Nachhaltigkeit

„Lokale Strategien ausarbeiten“

Indische Unternehmen haben eine Reihe von Innovationen ent­wickelt, die wichtige Produkte auch für Arme erschwinglich machen. Darüber hinaus versucht der Privatsektor zunehmend, umweltfreundlich zu agieren.

[ Interview mit Sachin Joshi ]

Wie definieren Sie Nachhaltigkeit?
Für Unternehmen bedeutet Nachhaltigkeit, so zu wirtschaften, dass dadurch das soziale, ökologische und wirtschaftliche Kapital wächst. Dabei geht es nicht nur um die einzelnen wirtschaftlichen Aktivitäten selbst. Die Privatwirtschaft muss eine Perspektive haben, wie sie auf lange Sicht einen Mehrwert schaffen kann, ohne dabei die Ressourcen zu erschöpfen. Wenn wirtschaftliche Aktivitäten unser Ökosystem aus dem Gleichgewicht bringen, dann sind sie nicht nachhaltig. Die Umwelt zu schützen reicht allein jedoch auch nicht aus – in einem Land mit so vielen armen Menschen wie Indien muss auch der Lebensstandard steigen. Selbst in den entwickelten Ländern wird es bald das „Business des Business“ sein, mit der alternden Gesellschaft und der ethnischen Vielfalt umzugehen und zugleich konkurrenzfähige Jobs zu schaffen.
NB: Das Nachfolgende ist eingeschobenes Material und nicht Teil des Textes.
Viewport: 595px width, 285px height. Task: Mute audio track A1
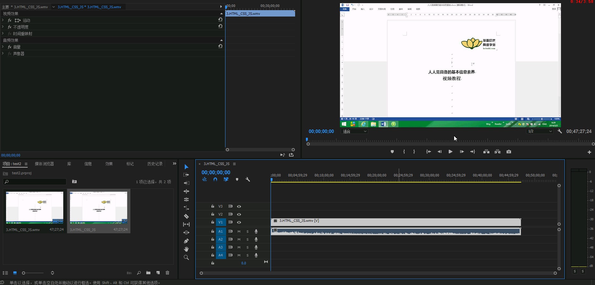click(239, 231)
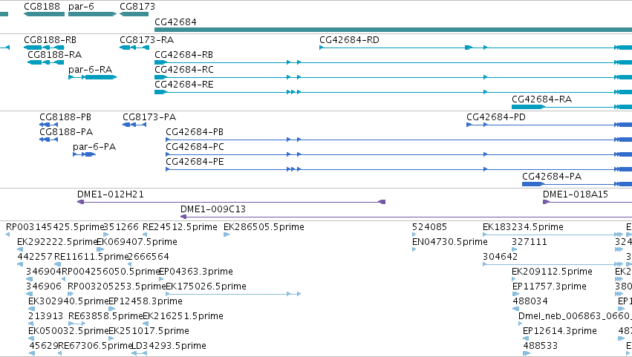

All das ist Nachhaltigkeit.

In Europa sagen viele Manager, dass sie es sich nicht leisten können, mehr für die Umwelt zu tun. Sehen indische Geschäftsleute die Forderung nach mehr ökologischer Nachhaltigkeit eher als Chance oder als Nachteil?
Das Umweltbewusstsein indischer Geschäftsleute wächst. Da Risiko und Leis­tungsfähigkeit von der Industrie und ihren Einflüssen abhängen, haben die Unternehmen vorbeugende und ausgleichende Maßnahmen verstärkt. Vorangetrieben wurde dieser Prozess vor allem durch eine Erweiterung der Umweltgesetzgebung und ihre stringentere Umsetzung. Unternehmen riskieren, ihre Zulassung zu verlieren, wenn sie gegen Umweltnormen verstoßen. Außerdem können die Kosten, die einer Firma durch Umweltschäden entstehen, die Wettbewerbsfähigkeit des Unternehmens gefährden – und die Firmen werden zunehmend gezwungen, für diese Kosten aufzukommen.

In Indien leben rund 800 Millionen Arme. Wie kann und muss der Privatsektor zur Armutsminderung beitragen?
Unternehmen sind für die Armutsminderung wichtig. Sie können großen Einfluss nehmen, indem sie Geschäftsmodelle entwickeln, die helfen, Armut zu senken, nachhaltige Existenzgrundlagen zu schaffen oder die Armen weiterzubilden. Außerdem hilft es den Menschen auch, wenn sie nützliche Güter zu erschwinglichen Preisen kaufen können. Unternehmen können in die Entwicklung solcher Güter investieren und dabei mit staatlichen Einrichtungen oder Nichtregierungsorganisationen zusammenarbeiten.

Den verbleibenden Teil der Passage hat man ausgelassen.